* **TASK REQUIREMENTS**
A. In the archery forum thread, copy everything from "I will be 41" down to "(Dec 7, 2006)", switching "bow" to "longbow".
B. Summarize the archery forum thread in three sentences.

* **SOURCE**
^^^^
# Curious Question..



## sstarnes (Feb 1, 2003)

I will be 41 in June. Been in the Pro class for 6 years. I have shot a bow off and on going on 15 years I would guess, just got real serious in the last 6 though.

Take care

Scott


----------



## r49740 (Dec 7, 2006)

Thanks for the reply. Congrats on the recent win by the way. I am 28 now, just got into spot shooting this past year. I feel more confident in 3d arena, but not quite there yet with my range to step up to the semi's.


----------



## 60Xbulldog60X (Mar 12, 2005)

Kendall Woody, 41 years old and I have been shooting a bow for 30 years, off and on. I started competing at age 16 and have been competing off and on ever since. I just turned professional last year and now wished I had turned pro 20 years ago. Just recently though have I found myself in a position to do so. I am enjoying every minute of it. There are a lot of top notch pro's on the tour nowadays and most all have a lot of class.


----------



## LHpanther (Dec 15, 2006)

This is a great question, I hope more chime in!


----------



## TX Bowhunter (Dec 13, 2004)
^^^^
* **RECORD EXTRACTS**
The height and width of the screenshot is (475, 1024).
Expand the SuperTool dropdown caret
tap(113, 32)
^^^^
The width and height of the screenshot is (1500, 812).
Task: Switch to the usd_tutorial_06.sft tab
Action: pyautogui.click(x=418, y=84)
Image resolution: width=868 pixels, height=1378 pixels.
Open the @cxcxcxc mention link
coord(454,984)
^^^^
* **RESULTS IN ORDER**
A.
I will be 41 in June. Been in the Pro class for 6 years. I have shot a longbow off and on going on 15 years I would guess, just got real serious in the last 6 though.

Take care

Scott


----------



## r49740 (Dec 7, 2006)

B. Scott, who will be 41 in June, has been in the Pro class for 6 years and has shot a bow off and on for about 15 years. A 28-year-old poster took up spot shooting in the past year and feels more confident in 3D but not yet ready to move up to the semis. Kendall Woody, also 41, has shot a bow for 30 years, turned professional last year, and is enjoying every minute of it.